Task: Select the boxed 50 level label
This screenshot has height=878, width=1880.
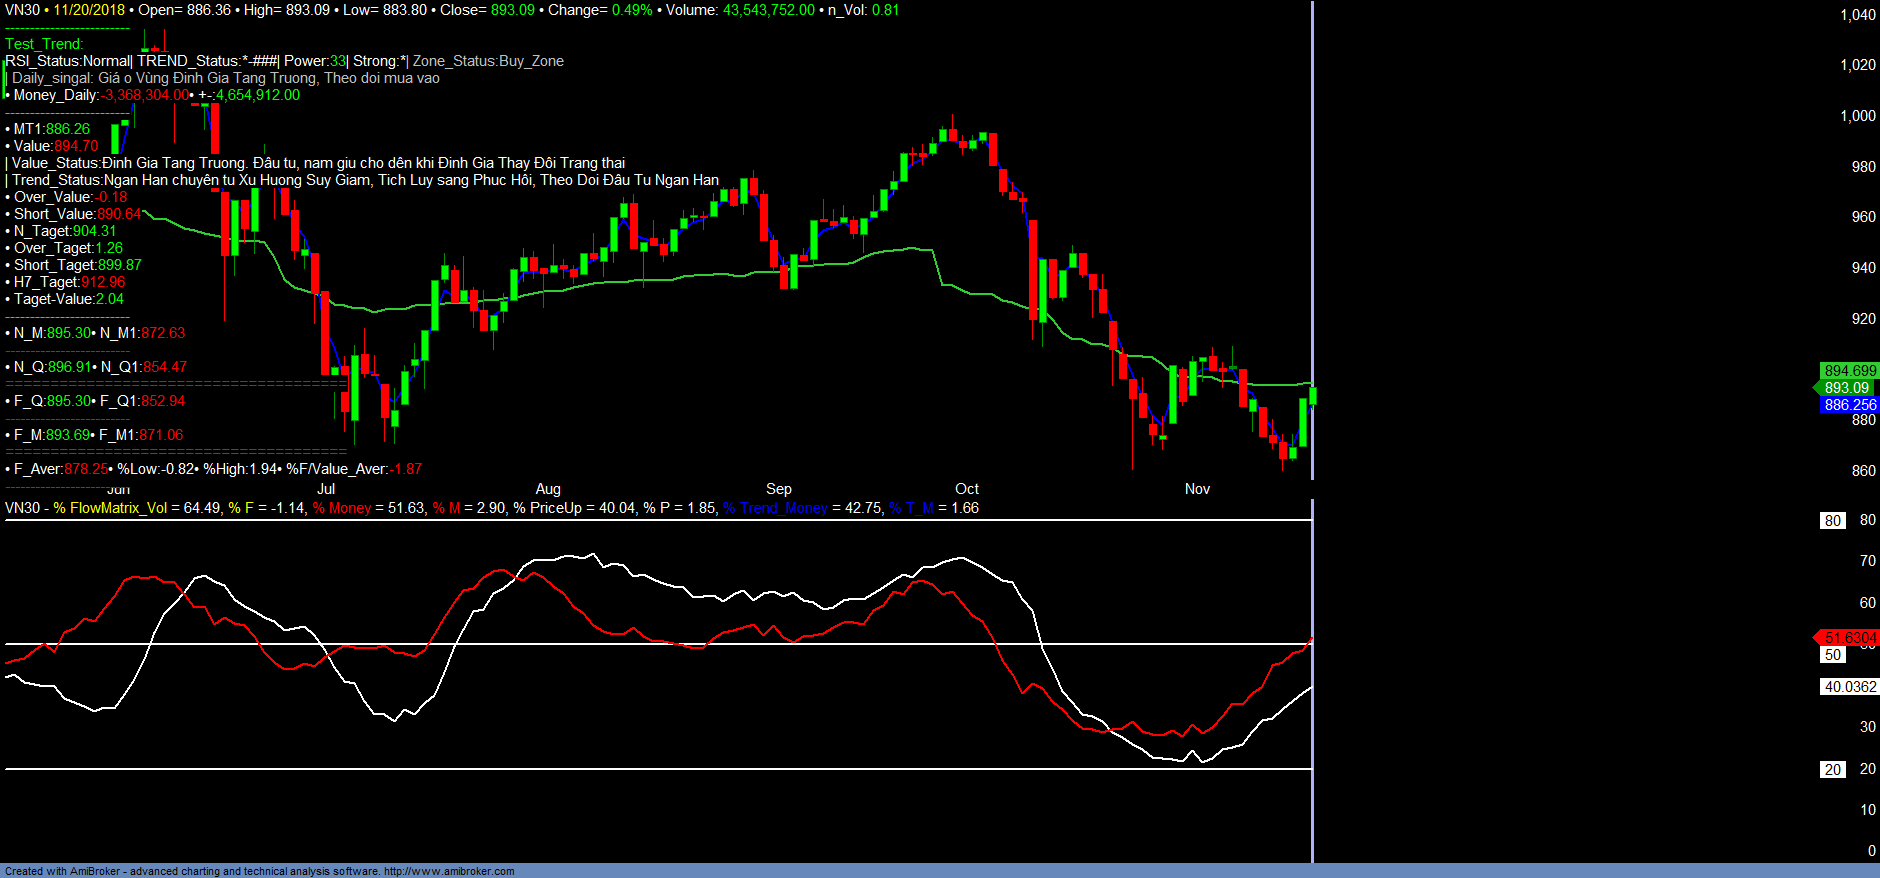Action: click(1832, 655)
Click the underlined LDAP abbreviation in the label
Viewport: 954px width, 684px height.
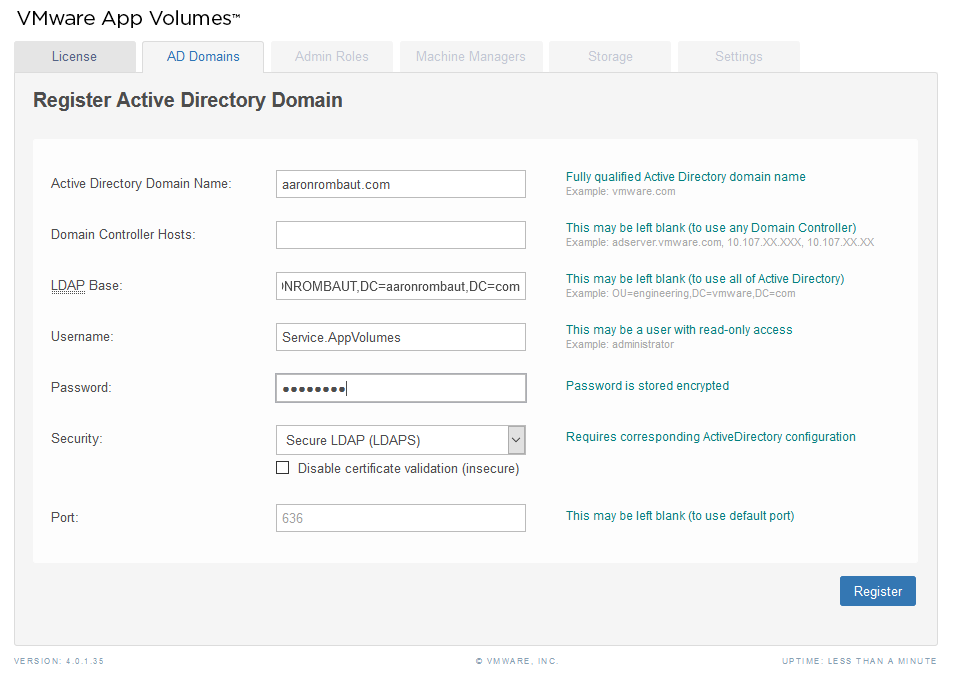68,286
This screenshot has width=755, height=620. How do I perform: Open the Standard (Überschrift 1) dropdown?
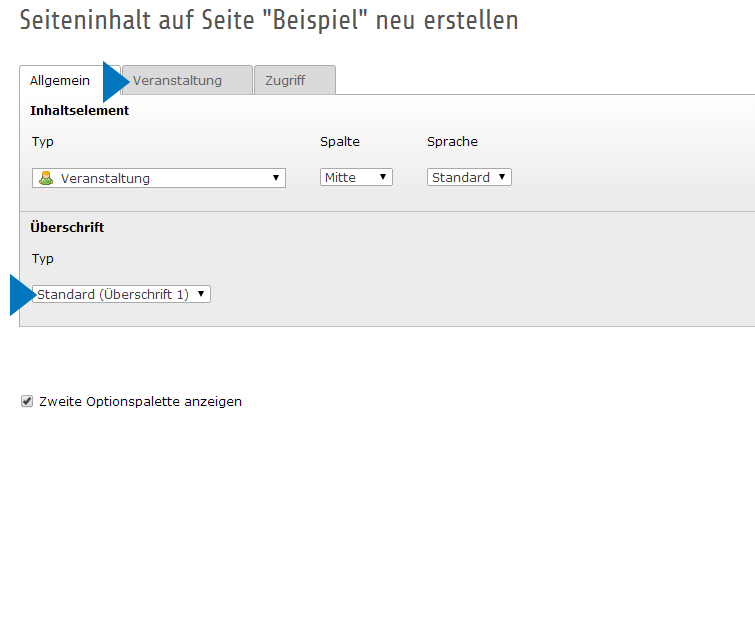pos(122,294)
* * *
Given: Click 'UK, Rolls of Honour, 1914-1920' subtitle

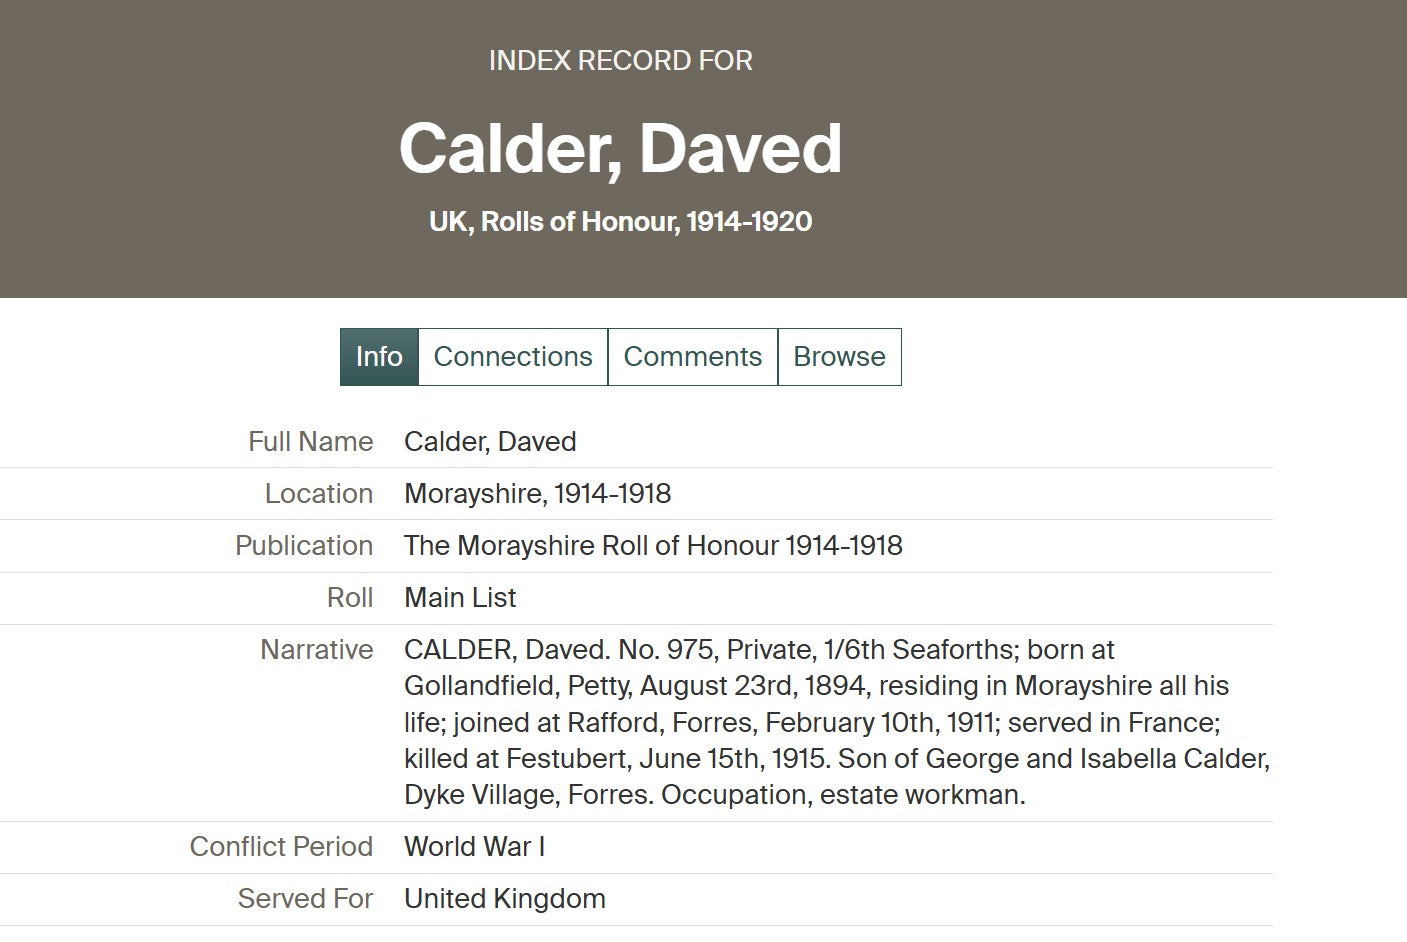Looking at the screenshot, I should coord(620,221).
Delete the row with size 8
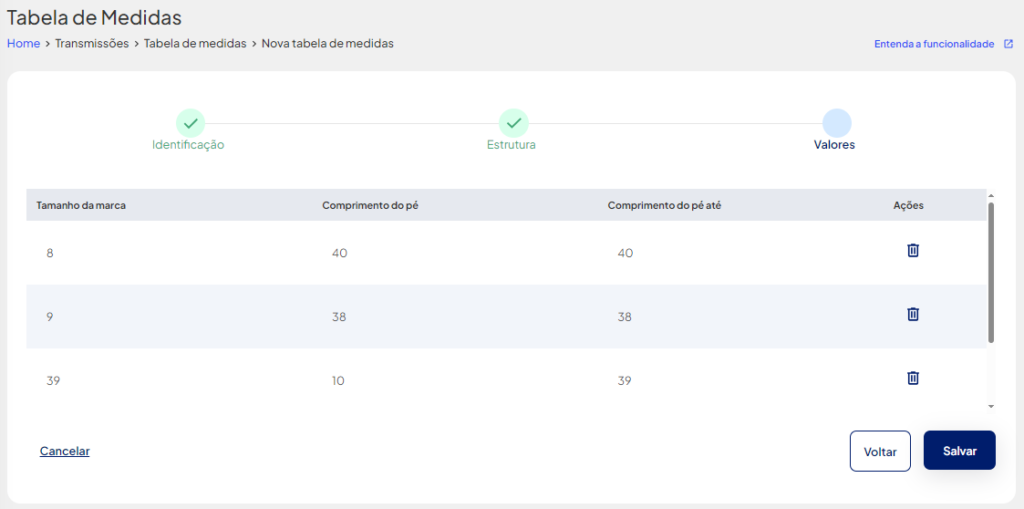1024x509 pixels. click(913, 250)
--
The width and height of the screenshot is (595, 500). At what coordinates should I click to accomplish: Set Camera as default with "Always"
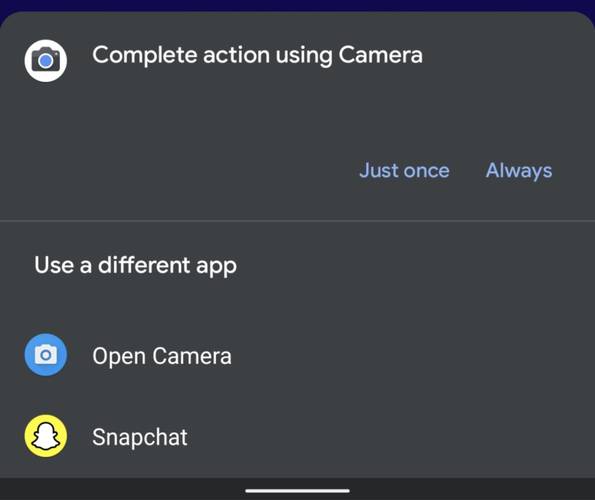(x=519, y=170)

_ABOUT THIS EXERCISE_: Search the entries for the word "label" and show every line that has it.

_SOLUTION FOR THIS TASK_:
Task: Select the boxed 50 level label
Click the underlined LDAP abbreviation in the label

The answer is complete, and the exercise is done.